In the midst of the noise and analysis of the Union Budget, the economic survey tends to get forgotten. Yet this is the flagship annual economic document of the Ministry of Finance. It contains a lot of economic data for the year as well as solutions to the challenges facing the economy. Despite its importance, the findings and suggestions of the survey tends to be ignored by finance ministers. The reason is simple. Being politicians, they have to keep political considerations in mind along with economic ones.
This year's economic survey however, has strayed off the beaten path. It is more pragmatic and simpler to understand from a common man's point of view. The survey paints a very realistic picture of the economy. All the challenges facing the economy; inflation, infrastructure bottlenecks etc have been mentioned clearly. However, the most interesting takeaway from it is that big bang reforms are not really required for the economy to grow at a good pace. The survey states that a series of well thought out incremental reforms, if done creatively, can be equivalent to a big bang reform.
The other key takeaways are; firming up of India's forex reserves to US$ 1 trillion, significantly boosting investment in infrastructure, rationalising subsidies, accelerating disinvestment of PSUs and setting up a clear and predictable tax policy. These are all indeed welcome recommendations. If acted upon, these alone will go a long way to boost employment, fix the fiscal deficit, improve the productivity in the economy and protect the nation from external shocks.
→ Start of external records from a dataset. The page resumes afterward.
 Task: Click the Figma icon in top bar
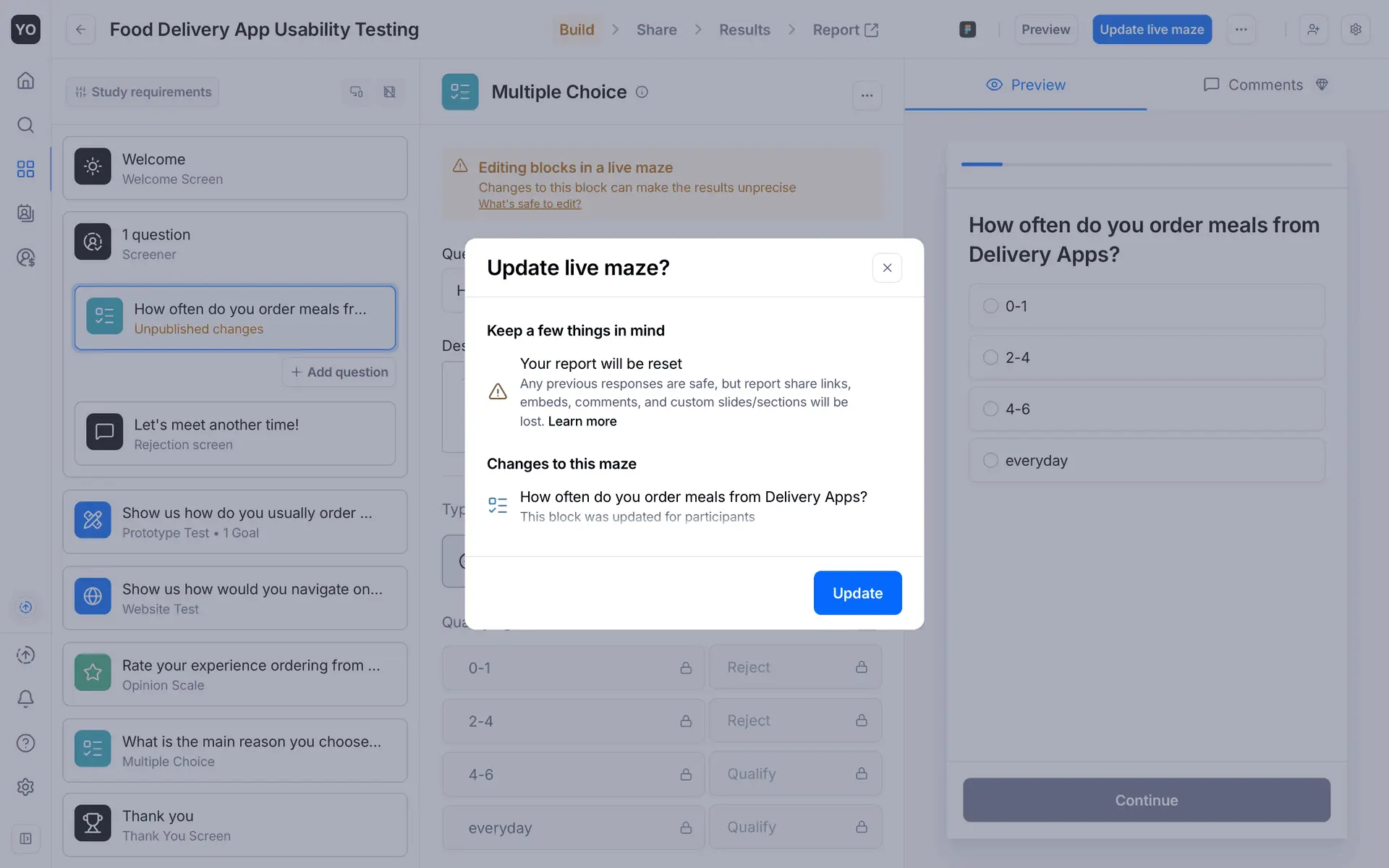click(x=967, y=30)
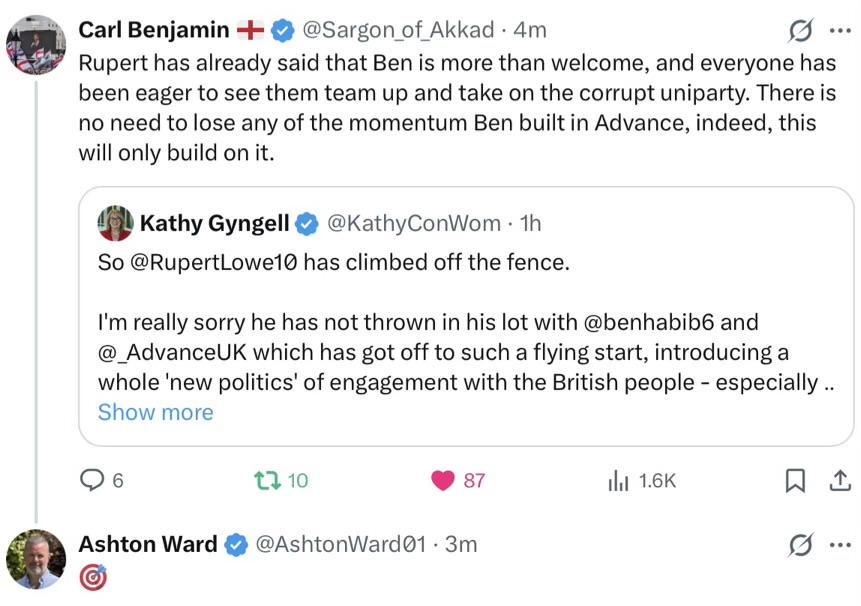Viewport: 861px width, 606px height.
Task: Click Carl Benjamin's verified badge
Action: tap(282, 31)
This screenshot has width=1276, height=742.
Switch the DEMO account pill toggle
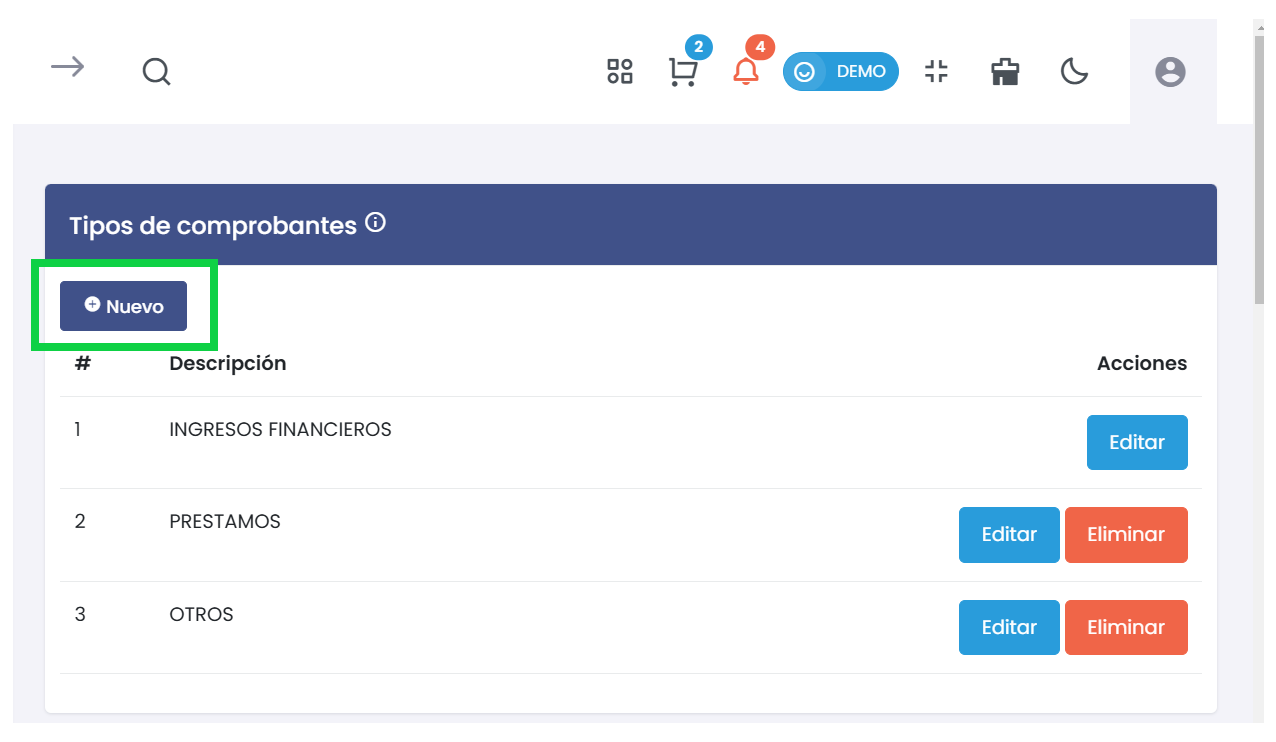(x=840, y=71)
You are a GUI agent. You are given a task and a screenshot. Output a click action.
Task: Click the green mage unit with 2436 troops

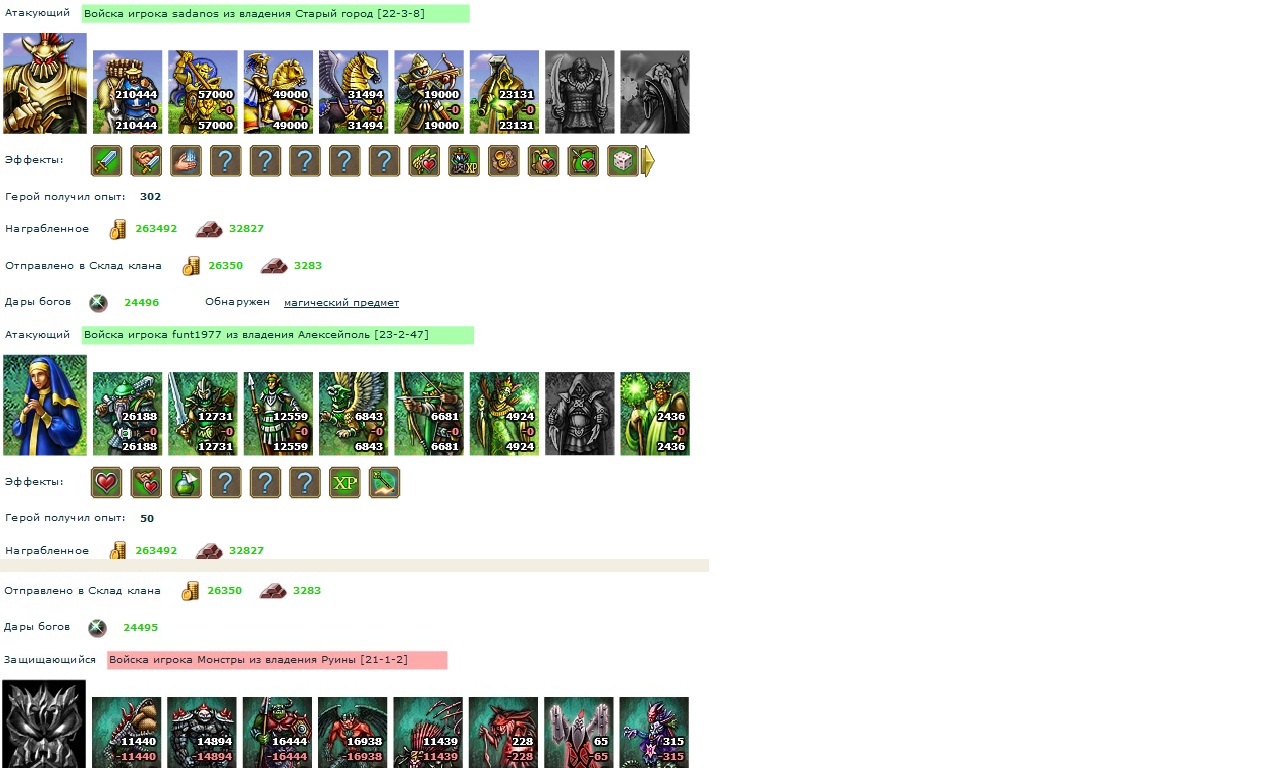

Of course it won't be an easy task. Inflation has yet to be properly controlled, subsidy rationalisation via direct transfers has not yet taken off, effective infrastructure financing is still stuck due to bank NPAs and policy bottlenecks and the government doesn't have the fiscal room for a lot of big bang infra spending. Thus it remains to be seen how these challenges can be overcome. Despite these difficulties, we believe that after considering the contents of both the budget and the economic survey, the government does seem to be heading in the right direction. We may not be satisfied by the progress made by the government yet but it cannot be denied that the economy is slowly getting back on track.